AK: The spirit of Prufrock is very present in this piece, in the section headers and throughout the prose. The poem was Eliot’s literary debut, and your essay ends with a newspaper excerpt announcing that you had won, at 15, the top prize in a poetry competition. Could you walk me through some of the thinking behind your use of Eliot’s poem?
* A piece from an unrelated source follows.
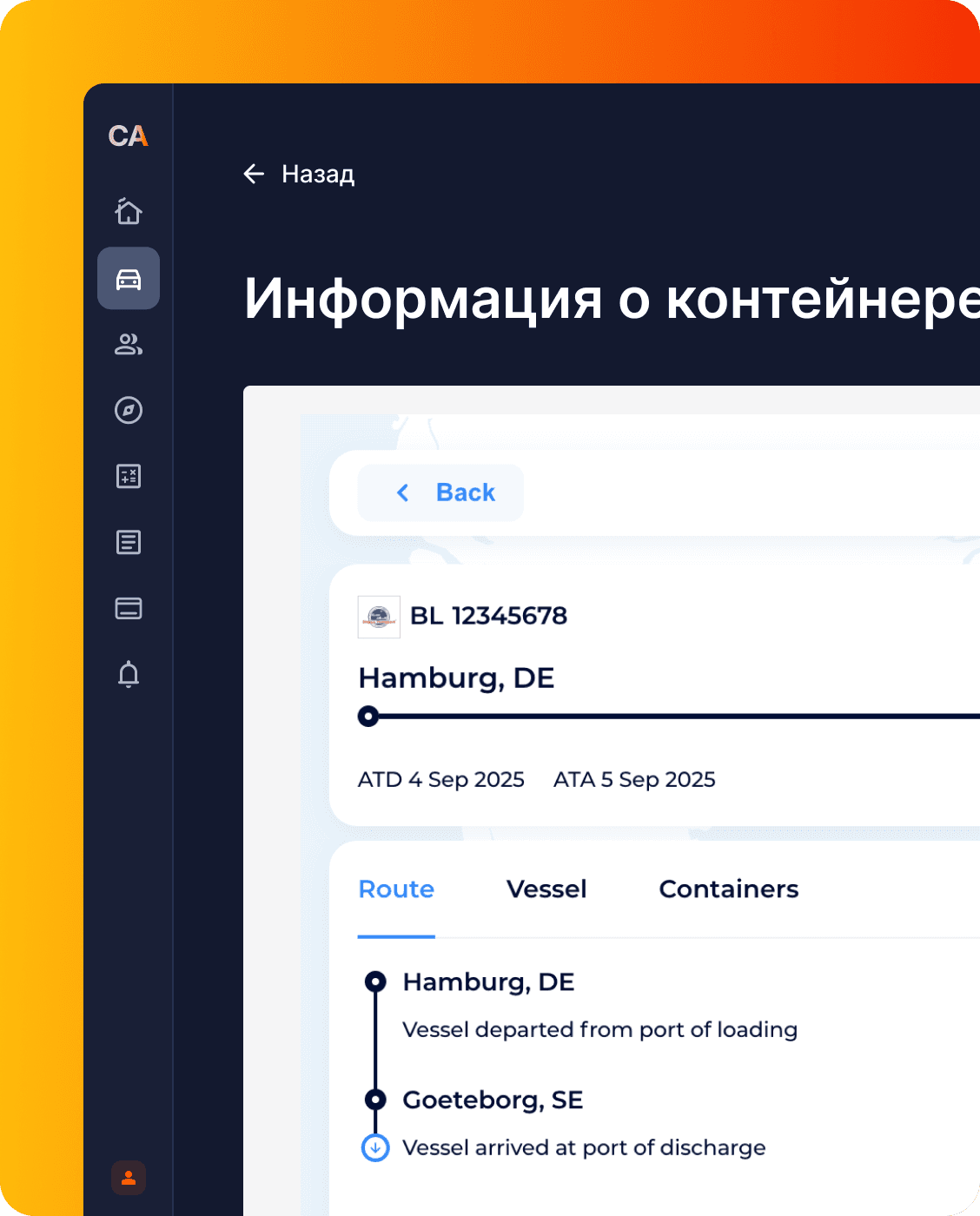Click the Hamburg, DE route milestone marker

[x=374, y=981]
BM: I had a stern paperback copy of the Harvest Books edition of The Wasteland and Other Poems when I was a teenager. I had found it at the Salvation Army. I carried that book everywhere I went for a few years. It was thin enough that there wasn’t much there to fall apart. It fit perfectly in my back pocket. It held my hand more than me holding it. The gravity of the cover I loved: just all that gray and the title in black under T. S. Eliot in white. My prize-winning poem was six pages long because I had fallen under the sway of the long form via “Prufrock.” It was long enough that it contained something I could get. Very nice of Eliot. I could get that refrain of “women come and go / Talking of Michelangelo.” I had a mother who was apt during her trips to Target to drop the names of artists into muddled aisle monologues: dancer Isadora Duncan, novelist Marguerite Young, playwright Eugene O’Neill, poet Emily Dickinson, and on, and on. I thought I knew those women that Eliot depicted. I grieved for those women. They could only talk; it did not help.
AK: Despite the many darker aspects, there are some deeply funny moments here. But in a passage about the trauma of your childhood, you talk about laughing “to make sure you did not cry.” What are your thoughts on the uses of humor, both as a coping mechanism and otherwise?
BM: Laughter is as important a survival tool as determination. To distract yourself from your accumulating deficits. To distract others from what you are lacking. Any laugher is rich. The laugher has in that moment access to a fortune in being. We kids strained to be funny to spite our tragic unfunniness. We shrieked when we laughed. My mother cultivated a creepy nervous giggle. My father had difficulty with any expression. But he wanted to laugh. The best memories I have of that house are of all of us gathered around the TV set at 10:30 pm to watch Monty Python’s Flying Circus—a scene that is cited in my first book, River Bend Chronicle.
Then we were as alive as we could be in a deadly place. Seeing a tennis player’s limbs flying off, and blood spurting about the grass court, put the dire truth out there in a way that allowed us to embrace it. The relief—the catharsis—was immense. It pried open even my father’s dour mouth. Out poured heaves of laughter that shook the jelly of his torso, rocked the recliner. He had to wipe away tears.
Ben Miller is the author of River Bend Chronicle: The Junkification of a Boyhood Idyll amid the Curious Glory of Urban Iowa (Lookout Books, 2013). His prose has been featured in Best American Essays, One Story, Southern Review, AGNI, Raritan, Yale Review, Kenyon Review, Antioch Review, and elsewhere. Chapter 12 of it all melts down to this: a novel in timelines will appear in Best American Experimental Writing 2020. Miller is the recipient of creative writing fellowships from the National Endowment for the Arts and the Radcliffe Institute for Advanced Study at Harvard University.
Andrew Kane is a freelance writer and editor living in Brooklyn, New York. He currently writes for NPR’s Ask Me Another, and his work has appeared or is forthcoming in The Rumpus, The Rupture, The Normal School, and elsewhere.